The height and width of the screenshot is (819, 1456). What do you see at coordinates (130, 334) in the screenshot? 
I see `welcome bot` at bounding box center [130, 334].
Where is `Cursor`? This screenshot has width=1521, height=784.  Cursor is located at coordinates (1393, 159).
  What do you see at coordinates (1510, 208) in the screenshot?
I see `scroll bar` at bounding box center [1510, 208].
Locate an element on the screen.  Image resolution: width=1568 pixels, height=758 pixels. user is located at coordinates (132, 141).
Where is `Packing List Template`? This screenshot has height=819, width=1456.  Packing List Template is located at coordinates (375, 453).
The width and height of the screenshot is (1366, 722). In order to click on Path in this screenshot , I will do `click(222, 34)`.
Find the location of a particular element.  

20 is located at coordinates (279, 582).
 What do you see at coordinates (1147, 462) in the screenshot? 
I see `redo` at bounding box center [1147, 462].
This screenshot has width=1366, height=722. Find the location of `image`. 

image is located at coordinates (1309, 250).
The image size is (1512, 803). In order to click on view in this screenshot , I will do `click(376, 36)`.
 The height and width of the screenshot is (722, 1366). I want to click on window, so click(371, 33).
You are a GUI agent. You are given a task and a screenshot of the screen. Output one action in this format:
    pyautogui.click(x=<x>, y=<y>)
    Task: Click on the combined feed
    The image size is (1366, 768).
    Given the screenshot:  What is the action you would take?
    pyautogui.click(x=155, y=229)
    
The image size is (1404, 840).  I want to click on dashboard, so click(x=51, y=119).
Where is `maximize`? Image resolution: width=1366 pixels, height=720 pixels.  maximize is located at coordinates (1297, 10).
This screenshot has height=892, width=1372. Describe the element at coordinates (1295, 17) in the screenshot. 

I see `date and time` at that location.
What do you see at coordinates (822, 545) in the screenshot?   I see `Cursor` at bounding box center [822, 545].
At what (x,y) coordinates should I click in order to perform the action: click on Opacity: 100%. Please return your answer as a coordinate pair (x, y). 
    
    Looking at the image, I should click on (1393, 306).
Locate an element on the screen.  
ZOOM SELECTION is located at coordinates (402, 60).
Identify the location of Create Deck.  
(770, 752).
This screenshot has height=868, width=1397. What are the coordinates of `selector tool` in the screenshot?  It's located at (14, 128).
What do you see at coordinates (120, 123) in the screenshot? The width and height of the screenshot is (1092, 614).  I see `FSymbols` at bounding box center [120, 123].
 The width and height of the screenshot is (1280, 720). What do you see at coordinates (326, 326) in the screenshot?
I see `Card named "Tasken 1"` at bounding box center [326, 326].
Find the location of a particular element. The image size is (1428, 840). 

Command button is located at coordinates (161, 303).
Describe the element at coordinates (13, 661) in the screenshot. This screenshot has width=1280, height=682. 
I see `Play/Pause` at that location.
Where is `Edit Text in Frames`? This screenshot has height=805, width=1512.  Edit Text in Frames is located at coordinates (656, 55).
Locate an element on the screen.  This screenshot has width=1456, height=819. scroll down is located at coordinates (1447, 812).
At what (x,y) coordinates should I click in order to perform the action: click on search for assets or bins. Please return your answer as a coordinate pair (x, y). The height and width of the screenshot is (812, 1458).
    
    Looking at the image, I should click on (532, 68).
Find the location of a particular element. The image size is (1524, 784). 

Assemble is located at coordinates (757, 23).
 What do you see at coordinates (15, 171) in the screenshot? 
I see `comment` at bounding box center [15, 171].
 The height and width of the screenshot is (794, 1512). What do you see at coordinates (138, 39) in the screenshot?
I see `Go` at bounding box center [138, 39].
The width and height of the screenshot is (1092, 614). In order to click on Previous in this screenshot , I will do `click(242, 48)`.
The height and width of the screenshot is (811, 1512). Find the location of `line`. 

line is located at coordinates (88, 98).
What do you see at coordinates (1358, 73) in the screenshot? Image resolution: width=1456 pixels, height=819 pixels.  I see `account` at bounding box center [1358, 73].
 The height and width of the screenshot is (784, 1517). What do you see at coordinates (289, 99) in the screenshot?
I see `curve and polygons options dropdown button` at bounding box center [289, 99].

- Short task
Copy out every one of the rows above, reproducing each line character for character.

- Final result
The height and width of the screenshot is (819, 1456). What do you see at coordinates (130, 334) in the screenshot? 
I see `welcome bot` at bounding box center [130, 334].
Where is `Cursor`? This screenshot has width=1521, height=784.  Cursor is located at coordinates (1393, 159).
  What do you see at coordinates (1510, 208) in the screenshot?
I see `scroll bar` at bounding box center [1510, 208].
Locate an element on the screen.  Image resolution: width=1568 pixels, height=758 pixels. user is located at coordinates (132, 141).
Where is `Packing List Template`? This screenshot has height=819, width=1456.  Packing List Template is located at coordinates (375, 453).
The width and height of the screenshot is (1366, 722). In order to click on Path in this screenshot , I will do `click(222, 34)`.
Find the location of a particular element.  

20 is located at coordinates (279, 582).
 What do you see at coordinates (1147, 462) in the screenshot? 
I see `redo` at bounding box center [1147, 462].
This screenshot has width=1366, height=722. Find the location of `image`. 

image is located at coordinates (1309, 250).
The image size is (1512, 803). In order to click on view in this screenshot , I will do `click(376, 36)`.
 The height and width of the screenshot is (722, 1366). I want to click on window, so click(371, 33).
You are a GUI agent. You are given a task and a screenshot of the screen. Output one action in this format:
    pyautogui.click(x=<x>, y=<y>)
    Task: Click on the combined feed
    The image size is (1366, 768).
    Given the screenshot:  What is the action you would take?
    pyautogui.click(x=155, y=229)
    
The image size is (1404, 840).  I want to click on dashboard, so click(x=51, y=119).
Where is `maximize`? Image resolution: width=1366 pixels, height=720 pixels.  maximize is located at coordinates (1297, 10).
This screenshot has height=892, width=1372. Describe the element at coordinates (1295, 17) in the screenshot. 

I see `date and time` at that location.
What do you see at coordinates (822, 545) in the screenshot?   I see `Cursor` at bounding box center [822, 545].
At what (x,y) coordinates should I click in order to perform the action: click on Opacity: 100%. Please return your answer as a coordinate pair (x, y). 
    
    Looking at the image, I should click on (1393, 306).
Locate an element on the screen.  
ZOOM SELECTION is located at coordinates (402, 60).
Identify the location of Create Deck.  
(770, 752).
This screenshot has height=868, width=1397. What are the coordinates of `selector tool` in the screenshot?  It's located at (14, 128).
What do you see at coordinates (120, 123) in the screenshot? The width and height of the screenshot is (1092, 614).  I see `FSymbols` at bounding box center [120, 123].
 The width and height of the screenshot is (1280, 720). What do you see at coordinates (326, 326) in the screenshot?
I see `Card named "Tasken 1"` at bounding box center [326, 326].
Find the location of a particular element. The image size is (1428, 840). 

Command button is located at coordinates (161, 303).
Describe the element at coordinates (13, 661) in the screenshot. This screenshot has width=1280, height=682. 
I see `Play/Pause` at that location.
Where is `Edit Text in Frames`? This screenshot has height=805, width=1512.  Edit Text in Frames is located at coordinates (656, 55).
Locate an element on the screen.  This screenshot has width=1456, height=819. scroll down is located at coordinates (1447, 812).
At what (x,y) coordinates should I click in order to perform the action: click on search for assets or bins. Please return your answer as a coordinate pair (x, y). The height and width of the screenshot is (812, 1458).
    
    Looking at the image, I should click on (532, 68).
Find the location of a particular element. The image size is (1524, 784). 

Assemble is located at coordinates (757, 23).
 What do you see at coordinates (15, 171) in the screenshot? 
I see `comment` at bounding box center [15, 171].
 The height and width of the screenshot is (794, 1512). What do you see at coordinates (138, 39) in the screenshot?
I see `Go` at bounding box center [138, 39].
The width and height of the screenshot is (1092, 614). In order to click on Previous in this screenshot , I will do `click(242, 48)`.
The height and width of the screenshot is (811, 1512). Find the location of `line`. 

line is located at coordinates (88, 98).
What do you see at coordinates (1358, 73) in the screenshot? Image resolution: width=1456 pixels, height=819 pixels.  I see `account` at bounding box center [1358, 73].
 The height and width of the screenshot is (784, 1517). What do you see at coordinates (289, 99) in the screenshot?
I see `curve and polygons options dropdown button` at bounding box center [289, 99].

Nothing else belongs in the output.